The capital market investment offers the investors a chance to buy or sell securities in the capital markets. The two types of capital markets are the stock market and bond market where investors can trade in stocks and bonds. Investors may be investing in the new issues or in the already existing securities. Investments in the new issues is handled by the primary capital market while the secondary capital market takes care of the trading of existing securities

Hence, the capital market is basically the financial pool to raise long term funds by different companies as well as the government.

Stock Investment

Depending on the needs and reasons of the investors, the efficiency of the investment in capital market is estimated. One comes across various natures of investors. The technical investors spend time in studying the stock patterns before trading any stock whereas the economist investors take their decision of stock trading depending on the economic forecasts. These investors take risks and get benefited in return following an efficient market.

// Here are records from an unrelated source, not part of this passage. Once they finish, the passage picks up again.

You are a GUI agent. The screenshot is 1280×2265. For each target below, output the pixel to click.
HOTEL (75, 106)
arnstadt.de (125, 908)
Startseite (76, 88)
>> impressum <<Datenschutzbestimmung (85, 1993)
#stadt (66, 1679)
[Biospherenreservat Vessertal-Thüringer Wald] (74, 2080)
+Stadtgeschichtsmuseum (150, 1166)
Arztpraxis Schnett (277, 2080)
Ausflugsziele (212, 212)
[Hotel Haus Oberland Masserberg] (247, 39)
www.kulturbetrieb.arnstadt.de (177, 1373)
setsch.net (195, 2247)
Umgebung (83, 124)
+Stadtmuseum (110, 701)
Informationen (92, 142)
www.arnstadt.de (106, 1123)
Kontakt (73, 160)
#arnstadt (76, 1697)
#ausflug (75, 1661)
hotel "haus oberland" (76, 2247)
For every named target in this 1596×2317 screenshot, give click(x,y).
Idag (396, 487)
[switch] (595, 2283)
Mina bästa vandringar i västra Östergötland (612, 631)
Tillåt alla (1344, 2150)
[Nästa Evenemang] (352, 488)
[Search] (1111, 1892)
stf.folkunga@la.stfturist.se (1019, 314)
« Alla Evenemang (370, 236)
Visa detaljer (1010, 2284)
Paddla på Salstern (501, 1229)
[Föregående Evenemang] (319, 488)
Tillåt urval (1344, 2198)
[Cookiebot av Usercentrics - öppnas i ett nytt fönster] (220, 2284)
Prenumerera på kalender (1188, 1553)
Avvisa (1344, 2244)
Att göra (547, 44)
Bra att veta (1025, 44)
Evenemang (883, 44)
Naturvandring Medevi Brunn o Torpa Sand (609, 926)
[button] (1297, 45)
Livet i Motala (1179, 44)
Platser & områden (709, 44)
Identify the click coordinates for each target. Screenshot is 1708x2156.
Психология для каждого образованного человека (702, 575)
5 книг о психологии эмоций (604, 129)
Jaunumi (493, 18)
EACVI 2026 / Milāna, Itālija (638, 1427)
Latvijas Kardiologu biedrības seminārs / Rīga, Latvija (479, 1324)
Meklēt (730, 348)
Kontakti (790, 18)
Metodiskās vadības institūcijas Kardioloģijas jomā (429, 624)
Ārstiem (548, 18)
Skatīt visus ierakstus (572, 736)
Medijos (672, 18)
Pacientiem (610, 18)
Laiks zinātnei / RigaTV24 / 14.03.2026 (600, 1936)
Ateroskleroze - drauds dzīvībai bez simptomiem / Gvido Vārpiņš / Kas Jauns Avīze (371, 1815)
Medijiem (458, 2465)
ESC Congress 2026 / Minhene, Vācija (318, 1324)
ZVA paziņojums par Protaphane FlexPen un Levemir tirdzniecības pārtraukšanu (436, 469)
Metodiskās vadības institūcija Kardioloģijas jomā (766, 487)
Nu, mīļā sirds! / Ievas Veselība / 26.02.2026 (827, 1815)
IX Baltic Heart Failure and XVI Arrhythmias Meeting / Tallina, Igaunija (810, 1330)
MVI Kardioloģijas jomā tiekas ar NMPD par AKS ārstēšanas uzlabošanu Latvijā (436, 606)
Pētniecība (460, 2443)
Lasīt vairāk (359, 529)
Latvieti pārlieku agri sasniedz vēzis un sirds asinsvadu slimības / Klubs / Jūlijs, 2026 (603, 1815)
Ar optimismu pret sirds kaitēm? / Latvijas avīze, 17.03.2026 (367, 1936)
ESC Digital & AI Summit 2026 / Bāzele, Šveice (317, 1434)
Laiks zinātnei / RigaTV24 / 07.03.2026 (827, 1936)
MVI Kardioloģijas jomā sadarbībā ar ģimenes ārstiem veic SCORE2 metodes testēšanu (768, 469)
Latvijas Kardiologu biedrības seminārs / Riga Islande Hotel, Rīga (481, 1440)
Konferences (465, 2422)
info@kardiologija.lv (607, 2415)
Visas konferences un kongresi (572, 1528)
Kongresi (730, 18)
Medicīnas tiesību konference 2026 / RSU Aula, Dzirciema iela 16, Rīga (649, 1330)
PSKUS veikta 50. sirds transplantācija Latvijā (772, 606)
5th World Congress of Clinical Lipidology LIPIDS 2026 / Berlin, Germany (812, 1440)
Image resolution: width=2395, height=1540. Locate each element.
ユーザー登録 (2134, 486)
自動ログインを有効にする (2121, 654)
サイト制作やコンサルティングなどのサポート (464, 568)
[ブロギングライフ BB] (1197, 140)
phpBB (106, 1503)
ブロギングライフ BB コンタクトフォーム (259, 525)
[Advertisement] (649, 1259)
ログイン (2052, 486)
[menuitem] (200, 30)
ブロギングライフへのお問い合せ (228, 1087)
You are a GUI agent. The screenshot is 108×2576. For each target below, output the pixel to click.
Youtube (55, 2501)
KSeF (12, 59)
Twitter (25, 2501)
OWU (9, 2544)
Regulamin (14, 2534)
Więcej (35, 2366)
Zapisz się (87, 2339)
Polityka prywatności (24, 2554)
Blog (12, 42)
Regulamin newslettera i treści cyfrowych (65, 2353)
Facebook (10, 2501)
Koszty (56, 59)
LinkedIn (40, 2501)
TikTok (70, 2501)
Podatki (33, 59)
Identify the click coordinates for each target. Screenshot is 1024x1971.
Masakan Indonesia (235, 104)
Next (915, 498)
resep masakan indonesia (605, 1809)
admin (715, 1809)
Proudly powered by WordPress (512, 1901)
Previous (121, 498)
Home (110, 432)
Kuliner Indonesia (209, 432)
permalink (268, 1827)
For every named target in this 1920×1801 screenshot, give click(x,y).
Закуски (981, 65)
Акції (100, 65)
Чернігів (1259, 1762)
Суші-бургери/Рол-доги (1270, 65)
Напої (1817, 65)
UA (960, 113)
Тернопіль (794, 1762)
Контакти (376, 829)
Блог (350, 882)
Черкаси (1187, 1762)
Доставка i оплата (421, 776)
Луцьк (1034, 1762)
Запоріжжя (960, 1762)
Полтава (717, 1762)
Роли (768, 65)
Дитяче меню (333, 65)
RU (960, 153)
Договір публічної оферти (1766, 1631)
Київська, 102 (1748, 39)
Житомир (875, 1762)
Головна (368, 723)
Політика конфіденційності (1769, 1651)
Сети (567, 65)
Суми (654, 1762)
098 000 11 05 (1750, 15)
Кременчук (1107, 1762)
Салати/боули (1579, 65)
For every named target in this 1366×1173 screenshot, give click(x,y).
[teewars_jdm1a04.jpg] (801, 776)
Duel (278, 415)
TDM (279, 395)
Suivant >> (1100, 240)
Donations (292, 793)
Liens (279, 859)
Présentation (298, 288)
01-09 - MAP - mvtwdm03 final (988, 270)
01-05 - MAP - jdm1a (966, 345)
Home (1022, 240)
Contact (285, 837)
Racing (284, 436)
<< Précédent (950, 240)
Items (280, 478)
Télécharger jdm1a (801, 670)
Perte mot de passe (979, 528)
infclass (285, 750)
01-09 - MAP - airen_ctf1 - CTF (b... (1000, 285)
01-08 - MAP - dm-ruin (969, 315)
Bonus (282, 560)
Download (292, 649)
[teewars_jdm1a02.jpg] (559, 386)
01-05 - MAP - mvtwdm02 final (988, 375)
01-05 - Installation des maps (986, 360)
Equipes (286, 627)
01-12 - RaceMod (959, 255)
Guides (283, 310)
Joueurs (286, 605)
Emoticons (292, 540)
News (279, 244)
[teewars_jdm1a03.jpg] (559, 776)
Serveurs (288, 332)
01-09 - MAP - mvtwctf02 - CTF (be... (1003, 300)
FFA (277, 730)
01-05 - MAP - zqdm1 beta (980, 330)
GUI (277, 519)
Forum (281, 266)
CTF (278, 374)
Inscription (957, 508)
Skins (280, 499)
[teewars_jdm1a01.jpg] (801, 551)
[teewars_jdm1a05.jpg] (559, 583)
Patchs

Some investors seek the advice of other people while purchasing or selling a particular stock. Then there are value investors who try to value the stock independently of its market price. The conscious capital market investors are those who depend on their own measurements and beliefs while making any stock investment.

The stock investment is basically the trading in the company stocks, derivatives and other securities.

Investing in the capital market helps the big companies to raise their long term capital. Basically the stock exchanges function as the central place for such liquid transactions. The derivative instruments like the stock options and the stock futures have their value determined by the price of the underlying asset.

Bond Investment

Bond investment is very different from that of stock investment. In this capital market investment, the participants buy and sell debt securities. Investing in the debt instrument issued by a company or government, the bond investor is actually lending money to the company while in return is promised to be paid the full principal amount plus a fixed periodic payout.

The yield on the bond is calculated by putting together the final principal and total payouts received. The yield is the effective interest rate for the tenure of the bond. The capital market investment in the bond market is done by institutional investors, governments, traders andindividuals. Another way of investing directly in the bond issue is the Exchange-traded-funds.